Vladimir Nabokov

NABOKV-L post 0010368, Thu, 23 Sep 2004 20:12:29 -0700

Subject
Fwd: George Will -- Nabokov's novel "Invitation to a Beheading"
...
Date
Body
----- Forwarded message from spklein52@hotmail.com -----
Date: Thu, 23 Sep 2004 19:46:43 -0400
From: "Sandy P. Klein" <spklein52@hotmail.com>
Reply-To: SPKlein52@HotMail.com
Subject: George Will -- Nabokov's novel "Invitation to a Beheading" ...
To: spklein52@hotmail.com


http://seattlepi.nwsource.com/opinion/191978_will23.html[1] MAD
hatter's desire for nukes not irrational
Seattle Post Intelligencer - Seattle,WA,USA
GEORGE WILL: Iran is not a mere literary dystopia. It is perhaps the
biggest problem on the horizon of the next U.S. president because it
is moving toward development of nuclear weapons, concerning which the
Bush administration has two factions. ... [2]

Thursday, September 23, 2004

Mad hatter's desire for nukes not irrational

By GEORGE F. WILL
SYNDICATED COLUMNIST

_A 10-year-old had awakened his parents in horror, telling them he
had been having an "illegal dream." He had been dreaming that he was
at the seaside with some men and women who were kissing, and he did
not know what to do._

-- Azar Nafisi, "Reading Lolita in Tehran"
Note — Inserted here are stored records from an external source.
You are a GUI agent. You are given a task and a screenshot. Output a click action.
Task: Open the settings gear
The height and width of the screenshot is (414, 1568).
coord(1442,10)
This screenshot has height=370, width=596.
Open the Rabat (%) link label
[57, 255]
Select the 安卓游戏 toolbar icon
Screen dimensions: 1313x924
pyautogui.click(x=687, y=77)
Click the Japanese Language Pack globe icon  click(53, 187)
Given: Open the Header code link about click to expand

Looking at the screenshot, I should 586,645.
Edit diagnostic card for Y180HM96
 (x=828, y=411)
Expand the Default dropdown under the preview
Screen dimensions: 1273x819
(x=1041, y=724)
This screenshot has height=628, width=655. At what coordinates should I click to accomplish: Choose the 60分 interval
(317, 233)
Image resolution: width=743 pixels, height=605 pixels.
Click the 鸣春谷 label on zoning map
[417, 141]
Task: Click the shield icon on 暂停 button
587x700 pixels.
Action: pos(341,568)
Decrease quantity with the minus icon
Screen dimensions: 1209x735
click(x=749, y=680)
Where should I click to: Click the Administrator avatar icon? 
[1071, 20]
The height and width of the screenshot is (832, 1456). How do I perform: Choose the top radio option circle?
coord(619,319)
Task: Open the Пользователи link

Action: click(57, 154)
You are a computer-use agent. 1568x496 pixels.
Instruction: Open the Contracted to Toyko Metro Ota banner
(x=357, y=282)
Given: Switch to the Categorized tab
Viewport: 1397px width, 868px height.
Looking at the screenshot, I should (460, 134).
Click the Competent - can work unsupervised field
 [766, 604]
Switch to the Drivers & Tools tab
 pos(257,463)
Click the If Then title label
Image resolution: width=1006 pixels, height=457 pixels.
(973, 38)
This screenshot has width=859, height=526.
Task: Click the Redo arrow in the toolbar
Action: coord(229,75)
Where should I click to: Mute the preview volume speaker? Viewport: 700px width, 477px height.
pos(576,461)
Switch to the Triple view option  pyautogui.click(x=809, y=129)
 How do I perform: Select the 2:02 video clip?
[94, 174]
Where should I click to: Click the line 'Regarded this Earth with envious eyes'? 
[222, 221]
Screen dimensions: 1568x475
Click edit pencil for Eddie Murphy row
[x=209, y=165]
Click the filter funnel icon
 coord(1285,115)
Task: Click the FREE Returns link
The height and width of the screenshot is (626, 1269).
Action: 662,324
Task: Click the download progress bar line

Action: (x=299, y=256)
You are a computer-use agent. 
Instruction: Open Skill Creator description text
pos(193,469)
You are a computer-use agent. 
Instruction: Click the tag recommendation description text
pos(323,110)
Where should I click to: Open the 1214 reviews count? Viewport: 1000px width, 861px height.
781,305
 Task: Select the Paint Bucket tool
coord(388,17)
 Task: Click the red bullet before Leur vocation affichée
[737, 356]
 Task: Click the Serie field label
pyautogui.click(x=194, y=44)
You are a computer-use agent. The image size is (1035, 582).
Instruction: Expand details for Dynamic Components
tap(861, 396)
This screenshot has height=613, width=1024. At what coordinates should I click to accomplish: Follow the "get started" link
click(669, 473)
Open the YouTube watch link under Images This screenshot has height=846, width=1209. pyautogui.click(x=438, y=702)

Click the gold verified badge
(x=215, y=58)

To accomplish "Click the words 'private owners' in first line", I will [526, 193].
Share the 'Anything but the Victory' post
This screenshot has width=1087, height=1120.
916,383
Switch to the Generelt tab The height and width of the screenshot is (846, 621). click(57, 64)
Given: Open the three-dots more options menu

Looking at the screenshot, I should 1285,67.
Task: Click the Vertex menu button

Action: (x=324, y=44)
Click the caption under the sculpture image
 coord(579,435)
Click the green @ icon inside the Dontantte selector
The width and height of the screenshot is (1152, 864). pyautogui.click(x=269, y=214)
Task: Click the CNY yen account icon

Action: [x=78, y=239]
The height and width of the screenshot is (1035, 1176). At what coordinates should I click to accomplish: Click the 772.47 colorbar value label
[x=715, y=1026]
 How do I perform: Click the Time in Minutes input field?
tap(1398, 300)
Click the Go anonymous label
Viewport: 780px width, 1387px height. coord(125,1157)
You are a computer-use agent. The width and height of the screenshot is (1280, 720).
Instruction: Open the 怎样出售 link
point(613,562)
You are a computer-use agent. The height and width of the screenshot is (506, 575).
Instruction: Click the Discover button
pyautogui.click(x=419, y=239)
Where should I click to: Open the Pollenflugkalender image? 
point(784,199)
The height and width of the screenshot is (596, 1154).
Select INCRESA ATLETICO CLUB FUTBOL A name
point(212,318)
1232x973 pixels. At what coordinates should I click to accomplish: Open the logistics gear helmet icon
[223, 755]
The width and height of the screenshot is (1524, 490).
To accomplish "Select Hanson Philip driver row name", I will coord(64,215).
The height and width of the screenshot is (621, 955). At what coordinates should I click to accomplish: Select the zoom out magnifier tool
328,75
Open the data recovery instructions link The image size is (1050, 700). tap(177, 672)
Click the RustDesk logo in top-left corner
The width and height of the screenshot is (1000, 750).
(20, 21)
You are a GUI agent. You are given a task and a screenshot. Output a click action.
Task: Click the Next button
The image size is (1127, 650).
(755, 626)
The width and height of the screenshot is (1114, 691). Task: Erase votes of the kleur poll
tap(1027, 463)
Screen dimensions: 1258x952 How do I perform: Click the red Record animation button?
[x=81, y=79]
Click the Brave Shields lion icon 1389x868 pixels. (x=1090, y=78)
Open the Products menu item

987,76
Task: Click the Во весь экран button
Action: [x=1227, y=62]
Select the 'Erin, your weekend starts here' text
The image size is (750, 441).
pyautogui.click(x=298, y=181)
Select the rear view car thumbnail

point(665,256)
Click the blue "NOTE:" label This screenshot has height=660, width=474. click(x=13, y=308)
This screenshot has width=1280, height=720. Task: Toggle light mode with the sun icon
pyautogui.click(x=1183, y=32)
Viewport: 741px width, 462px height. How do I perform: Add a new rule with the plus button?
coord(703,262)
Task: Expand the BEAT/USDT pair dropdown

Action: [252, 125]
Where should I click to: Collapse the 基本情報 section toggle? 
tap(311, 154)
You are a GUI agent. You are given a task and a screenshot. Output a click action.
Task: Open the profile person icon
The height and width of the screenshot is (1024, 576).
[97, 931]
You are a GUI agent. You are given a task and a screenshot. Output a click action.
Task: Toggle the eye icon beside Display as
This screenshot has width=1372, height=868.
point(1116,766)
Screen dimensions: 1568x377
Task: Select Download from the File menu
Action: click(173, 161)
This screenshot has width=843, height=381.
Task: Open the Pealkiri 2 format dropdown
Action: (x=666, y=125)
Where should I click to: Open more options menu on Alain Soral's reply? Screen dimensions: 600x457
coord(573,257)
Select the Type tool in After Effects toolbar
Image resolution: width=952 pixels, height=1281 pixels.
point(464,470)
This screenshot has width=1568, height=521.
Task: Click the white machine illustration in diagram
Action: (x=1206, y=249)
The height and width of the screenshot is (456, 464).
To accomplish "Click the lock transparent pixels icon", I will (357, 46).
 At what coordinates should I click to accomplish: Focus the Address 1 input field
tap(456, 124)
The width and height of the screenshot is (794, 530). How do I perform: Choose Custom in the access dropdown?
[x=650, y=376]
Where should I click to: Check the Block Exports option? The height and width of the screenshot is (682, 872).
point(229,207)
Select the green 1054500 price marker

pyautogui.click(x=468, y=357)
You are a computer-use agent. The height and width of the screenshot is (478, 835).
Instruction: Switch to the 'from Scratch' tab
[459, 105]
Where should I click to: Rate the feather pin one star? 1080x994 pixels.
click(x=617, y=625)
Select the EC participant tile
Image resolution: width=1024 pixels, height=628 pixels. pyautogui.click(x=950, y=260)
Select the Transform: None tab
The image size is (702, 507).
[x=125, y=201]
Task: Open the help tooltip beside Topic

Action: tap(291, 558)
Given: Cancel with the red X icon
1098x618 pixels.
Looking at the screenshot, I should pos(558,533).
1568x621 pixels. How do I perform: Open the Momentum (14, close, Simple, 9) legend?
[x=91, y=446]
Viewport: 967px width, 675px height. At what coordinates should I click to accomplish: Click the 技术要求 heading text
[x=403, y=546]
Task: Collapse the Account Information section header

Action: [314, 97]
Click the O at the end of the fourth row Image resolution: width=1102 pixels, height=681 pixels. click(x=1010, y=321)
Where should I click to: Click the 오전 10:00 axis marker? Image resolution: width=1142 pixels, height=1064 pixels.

WASHINGTON -- What the young Iranian should have done to please the
regime running the Islamic Republic of Iran is obey the prison rules
in Vladimir Nabokov's novel "Invitation to a Beheading": "It is
desirable that the inmate should not have dreams at all."

Nafisi, who left Iran in 1997 and now teaches at Johns Hopkins,
says, "What differentiated this revolution from the other
totalitarian revolutions of the 20th century was that it came in the
name of the past." In the name, that is, of a lost religious purity
and rigor.

.........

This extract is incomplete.